“California environmental law as currently written basically encourages more housing development outside the urban core, which makes catastrophes like the LA fire more likely,” explains Ned Resnikoff of Business Insider. He adds:
New housing tends to get built in the areas most vulnerable to climate disasters. Once again, take California: San Francisco and other exclusionary coastal towns block new housing, so much of the state’s homebuilding takes the form of single-family sprawl deep into extremely hot inland, low-lying areas or into what’s called the wildland-urban interface: the part of the state where forest fires crash up against human habitation, with deadly results. Ironically, some of this allocation is done under the cover of environmentalism. The California Environmental Quality Act requires developers to go through a convoluted environmental-review process to get their projects approved….it’s still a powerful tool that not-in-my-backyarders, or NIMBYs, can use to block development in their neighborhoods. Unsurprisingly, the threat of CEQA litigation tends to loom largest in affluent, exclusive communities; the risk of litigation is lowest in sparsely populated areas, where there are few residents to complain about new housing.

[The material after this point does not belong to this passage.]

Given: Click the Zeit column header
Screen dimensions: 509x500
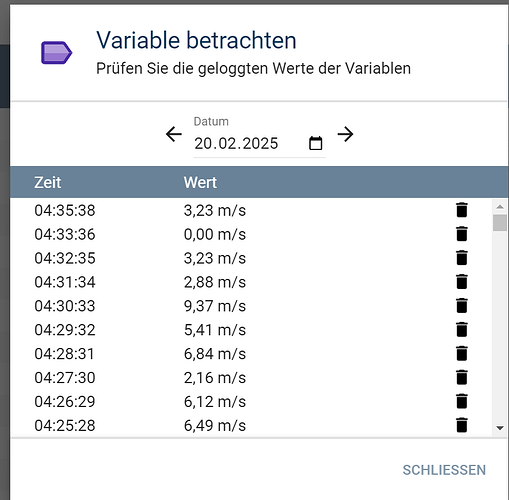Looking at the screenshot, I should (x=47, y=183).
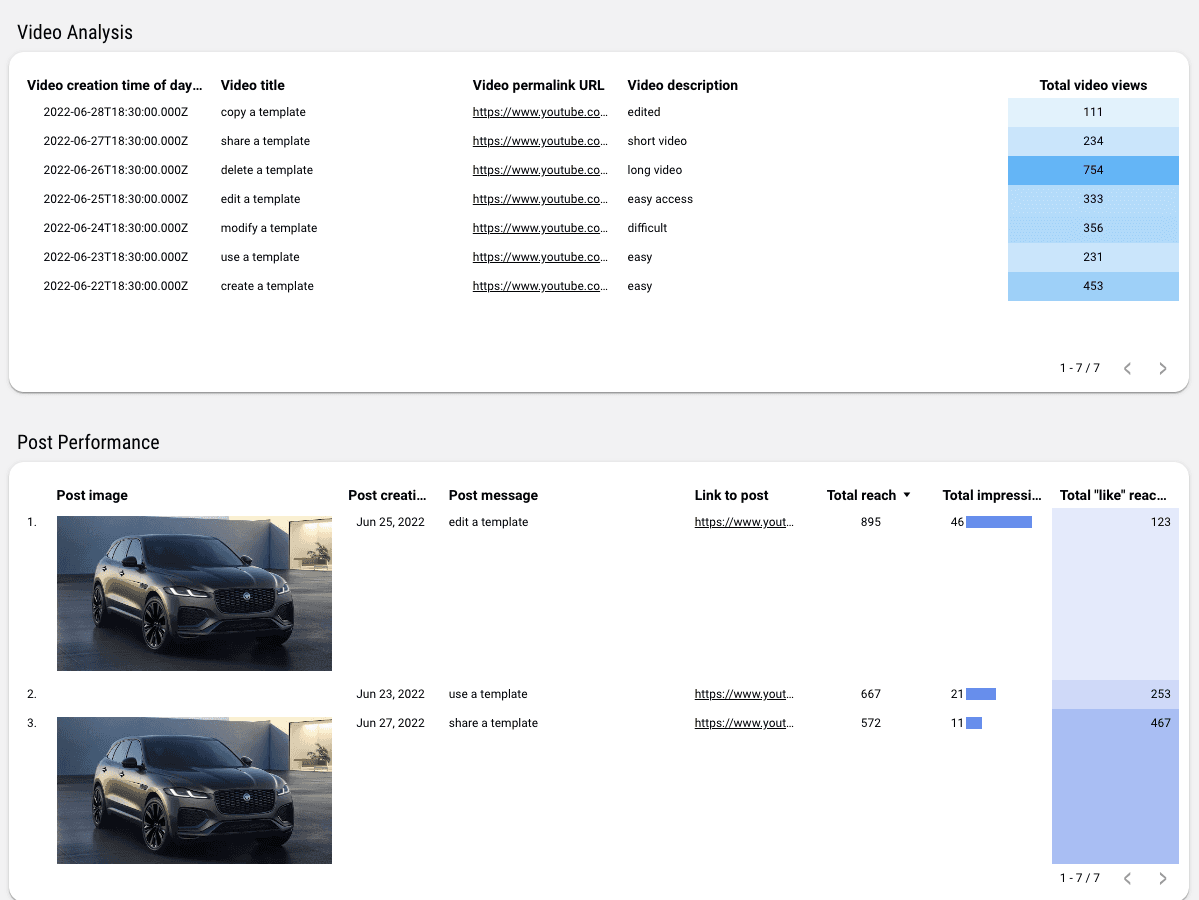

Thus the law actually creates an incentive to concentrate development in the wildland-urban interface, away from the more densely populated areas that also happen to be more fire-resistant.

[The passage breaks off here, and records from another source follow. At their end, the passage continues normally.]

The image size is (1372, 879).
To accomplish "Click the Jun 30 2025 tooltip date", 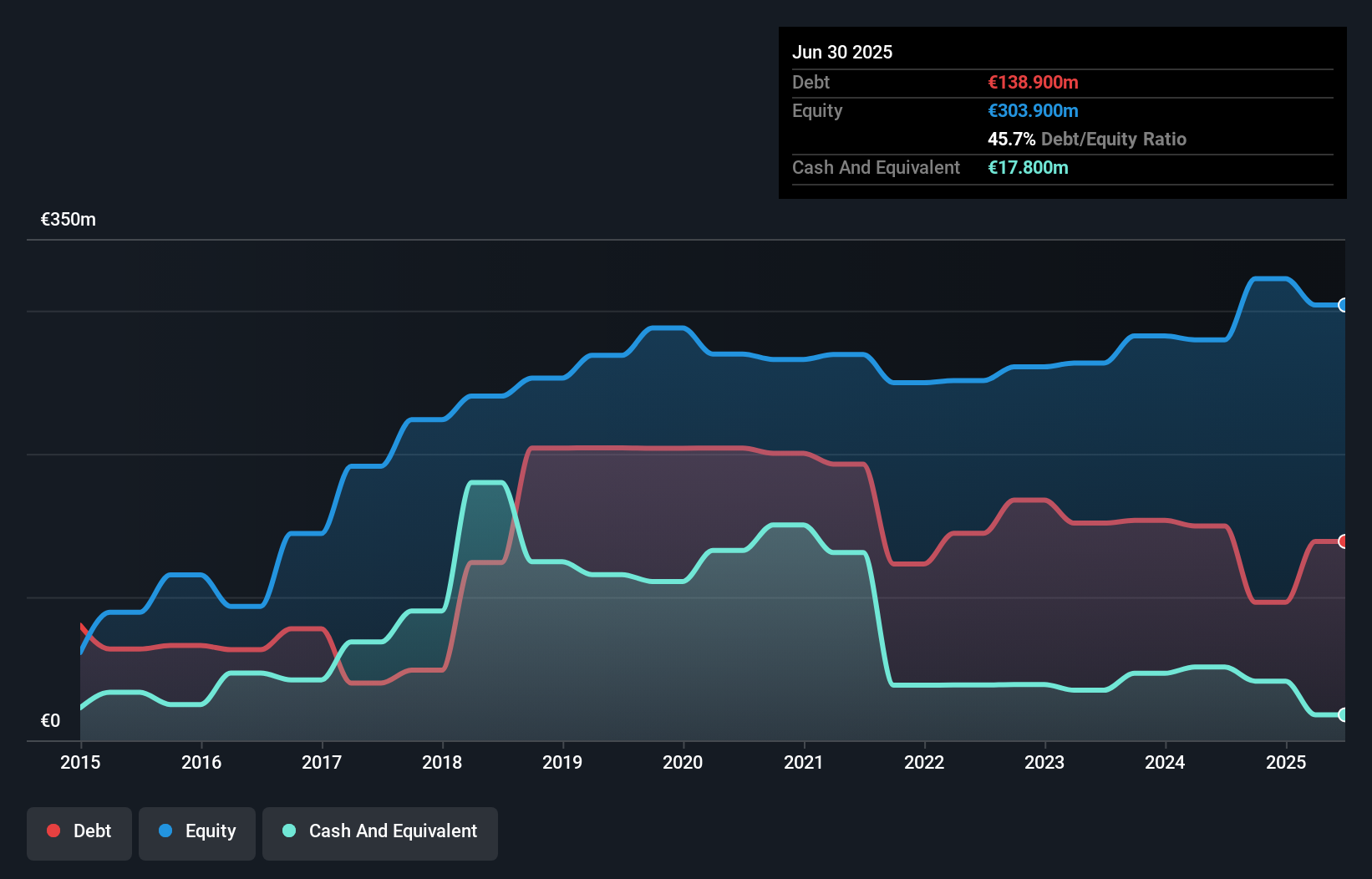I will (842, 52).
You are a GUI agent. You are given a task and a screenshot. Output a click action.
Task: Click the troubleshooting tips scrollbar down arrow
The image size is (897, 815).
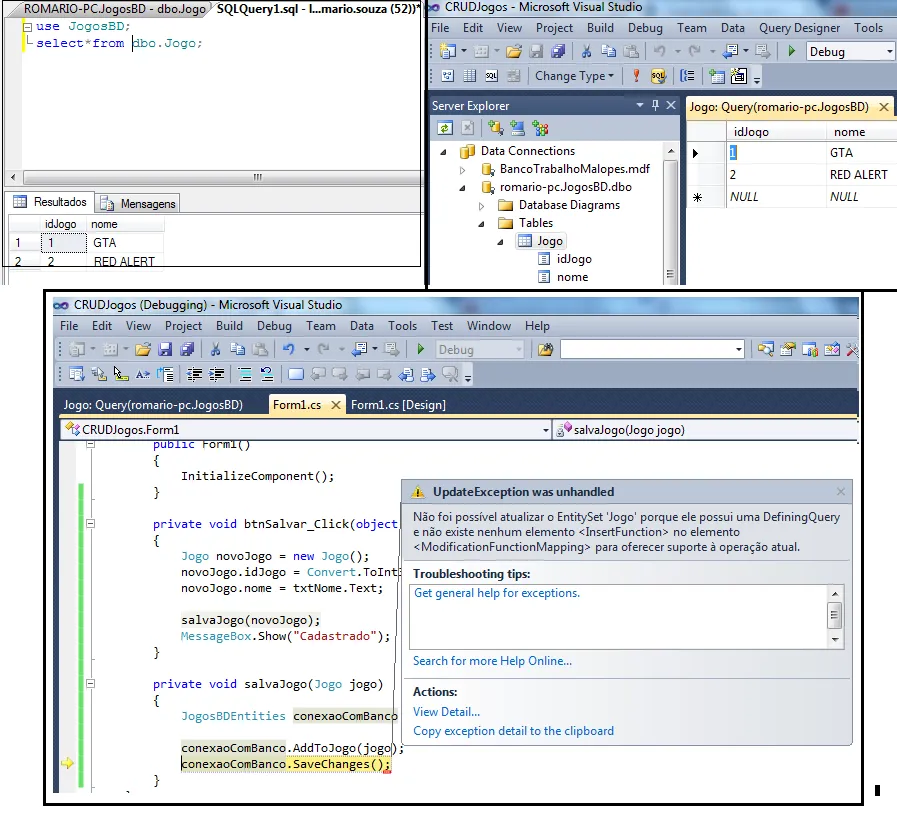pyautogui.click(x=835, y=637)
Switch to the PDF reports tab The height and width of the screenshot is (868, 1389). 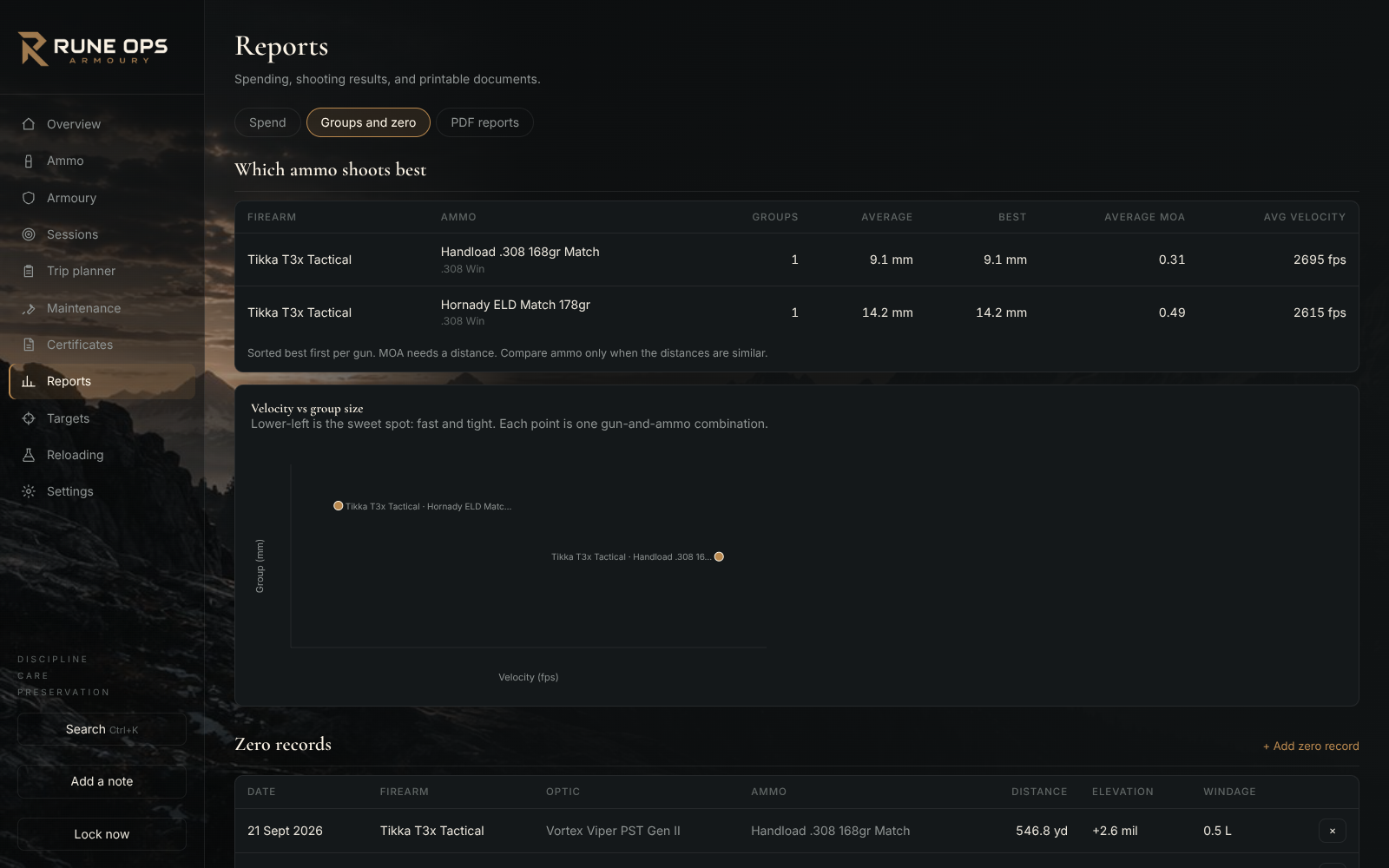coord(484,122)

A massive fire near Los Angeles — the Palisades fire — has burned 24,000 acres and is still spreading, only 19% contained. Some of that fire’s spread might have been prevented, if the California Coastal Commission had not blocked fireproofing of an area near the fire, citing environmental reasons. The Commission “refused to allow a power company to fireproof an area near the Palisades because it required removing a plant that itself needs wildfires to survive.”

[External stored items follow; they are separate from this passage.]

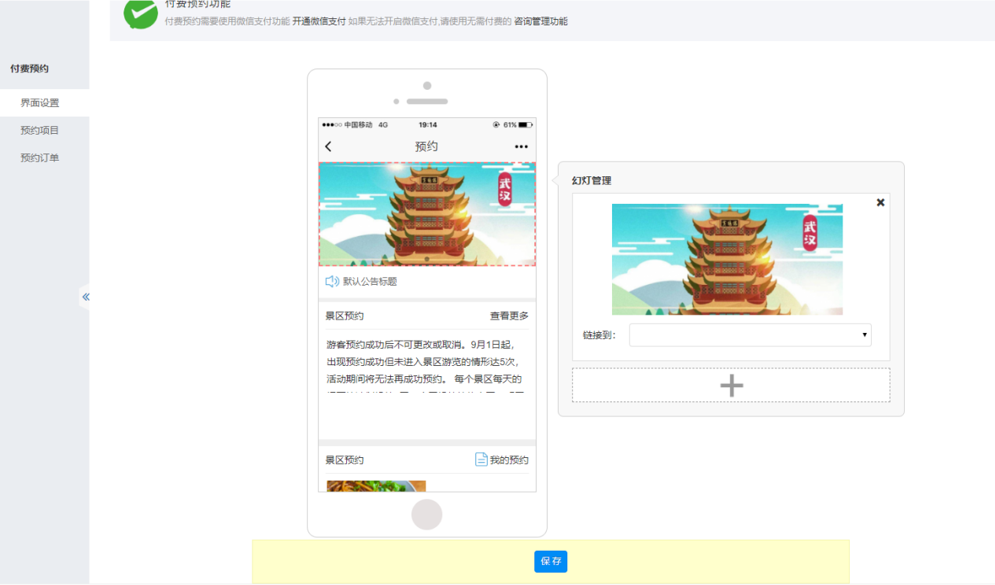Click the back arrow in phone preview
Viewport: 995px width, 585px height.
click(328, 147)
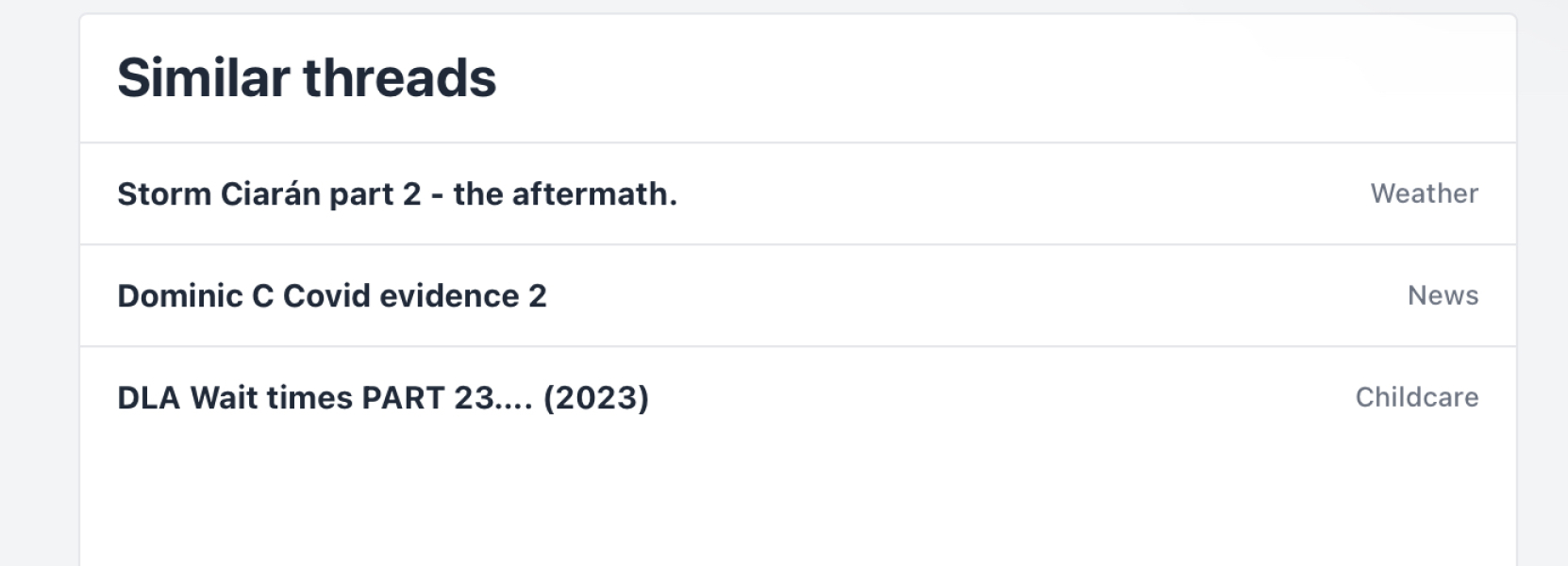Image resolution: width=1568 pixels, height=566 pixels.
Task: Click 'Dominic C' at the start of the second title
Action: 194,296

As the Wall Street Journal noted:
The Los Angeles Department of Water and Power in 2019 sought to widen a fire-access road and replace old wooden utility poles in the Topanga Canyon abutting the Palisades with steel ones to make power lines fire- and wind-resistant. In the process, crews removed an estimated 182 Braunton’s milkvetch plants, an endangered species. The utility halted the project as state officials investigated the plant destruction. More than a year later, the California Coastal Commission issued a cease-and-desist order, fined the utility $2 million, and required “mitigation” for the project’s impact on the species…Since the milkvetch requires wildfires to propagate, the only way to boost its numbers is to let the land burn. A cynic might wonder if environmentalists interfered with fire prevention in hope of evicting humans from what they view as the plant’s rightful habitat. To radical environmentalists, every human is a colonizer.
The massive fires around Los Angeles will harm the environment, by sending toxins from burned houses and cars, and other pollutants, into the atmosphere. As Quillette noted, “A UCLA study found that California’s wildfire emissions in 2020 were twice the total greenhouse-gas reductions the state achieved from 2003 to 2019. Decades of Californian climate change advocacy has, quite literally, gone up in smoke.”